- INPUT RECORDS -
+++++

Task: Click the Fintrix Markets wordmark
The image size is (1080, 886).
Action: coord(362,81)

+++++

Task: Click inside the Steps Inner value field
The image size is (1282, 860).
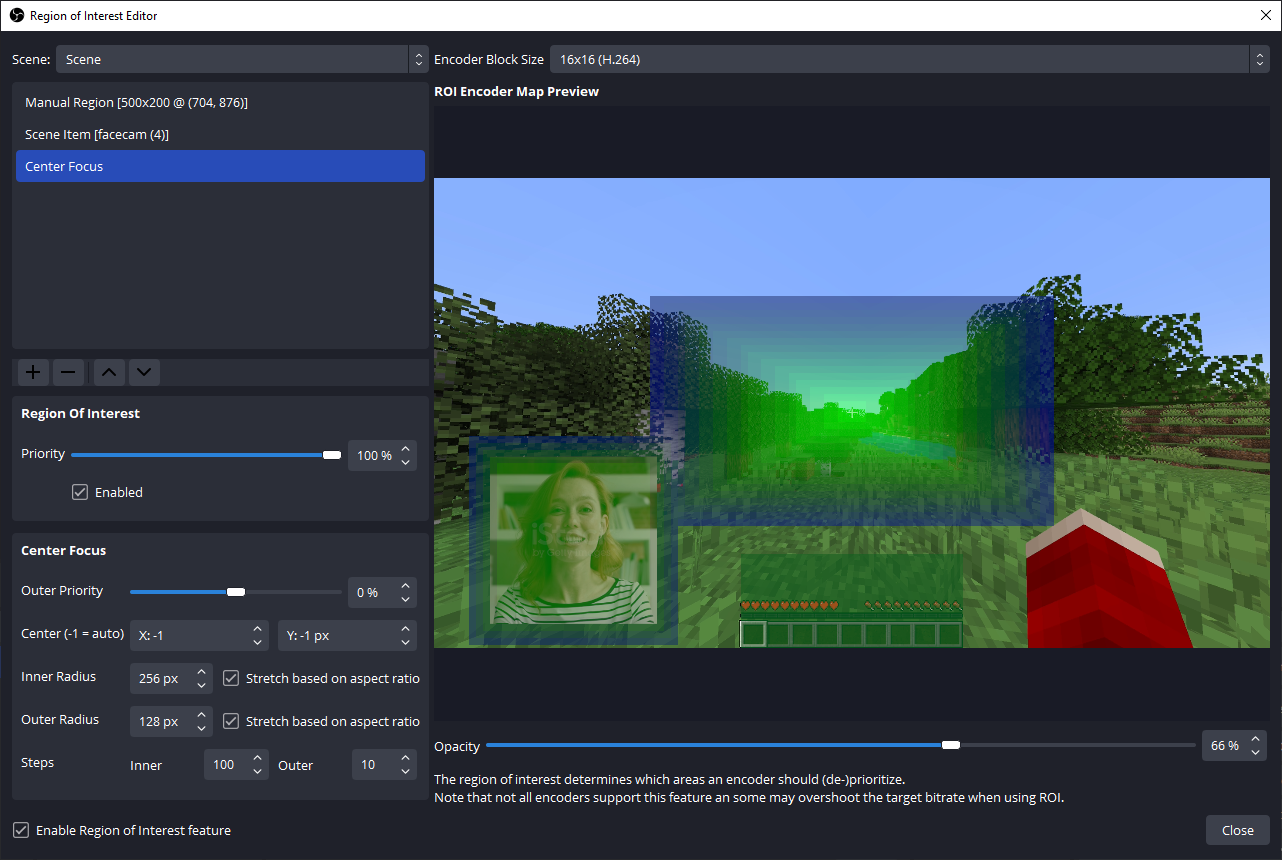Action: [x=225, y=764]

+++++

- EXERCISE REQUIREMENTS -
Looking at the material above, how many lines hold the word "Click"? Only the number, please.

- COMPLETED EXERCISE -
2